Personally, it has never really bothered me that some men are looking for much younger women. I’ve always seen it as more of a convenient “early warning” device. These men are unwittingly tipping their hand, revealing a very unattractive character trait that I’d want to know about sooner rather than later anyway.

Their attitude towards women is more about “using” than “loving.”

What does the Church teach?

“Wait just a minute!“ these men will object. “Our attitude is actually very Catholic! The Church has always taught that marriage is about children. We’re just following that teaching.”

First problem: the Church does not teach that marriage is “about” children. Marriage is about giving ourselves totally to each other, in openness to children. There’s a very big difference here. Our job is to unselfishly love each other, in every area of life, and not do anything to deliberately block conception. Deciding whether or not that love will result in a new human life is God’s domain, not ours. Couples of all ages find that He doesn’t necessarily bless them in that way. And their infertility doesn’t make their marriages any less real or valid.

A man who deliberately excludes from marital consideration any woman near his own age, with whom he likely to be most compatible and have the most in common, does not come across as someone who is looking primary to give himself to a wife for better or worse. He comes across as someone who sees a woman primarily as means to an end—his children.

Infertility for better or worse

“But I’ll love the woman I marry.

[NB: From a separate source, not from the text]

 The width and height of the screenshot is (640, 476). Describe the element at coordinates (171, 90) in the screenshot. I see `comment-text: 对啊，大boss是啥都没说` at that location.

I’ll give myself to her. I just want her to be younger so we’ll be more likely to have kids.” Really? And what if she can’t bear children? No woman—even if she already has children—knows for certain that she will be able to conceive in the future.

Worse yet, what if he can’t? Infertility is the “worse” in “for better or worse.” And it’s made that much worse yet when you’ve got a couple 20 years apart in age, in completely different stages of life, brought together largely because he was relying on her fertility to accomplish a goal. He thought he had stacked the deck in his favor, but he played and lost.

How flattering.

Don’t think, incidentally, that this fact is lost on younger women, most of whom are “creeped out” by older men incessantly chasing them. I know I was. I wanted to be loved for myself, not just my fertility. Most women feel the same way—as do men.

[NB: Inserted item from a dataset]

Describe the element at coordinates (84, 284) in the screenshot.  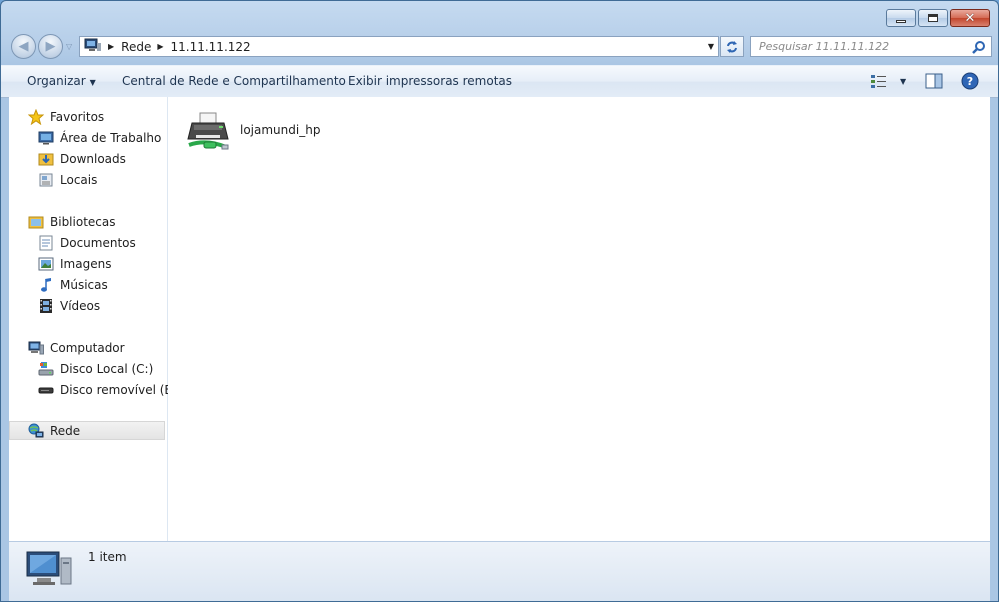
I see `sidebar-label: Músicas` at that location.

I know that women are just as capable, in their own way, of using men as means to children instead of loving them as persons for their own sake. Either way, it’s wrong.

What marriage is really about

It’s about the giving.

Most often, it happens between people who are roughly the same age, or at least of the same basic generation. People have the most in common, the broadest basis on which to build a life together, when they grew up around the same time and are at the same stage of life.

I can’t speak for men, but in my own case I can certainly say that I am more attracted to men my own age than to those who are much older or younger than I am. Younger guys don’t understand my music. They don’t know who Groucho Marx is. They don’t remember TVs without remotes, or mood rings, or Atari. I can’t relate.

Certainly it doesn’t always work this way. Some people, in the course of dating, meet and fall in love with someone considerably older or younger. I have no problem with that. The problem is the “using” mentality inherent in limiting one’s dating pool exclusively to a younger and presumably more fertile generation.

I‘m sorry, guys. I really am. I understand wanting to hold on to the possibility of having children. It’s just that, when you do it this way, you wind up succumbing to an attitude toward women that is unflattering at best, and profoundly un-Christian at worst.

And that doesn’t make you attractive to women of any age.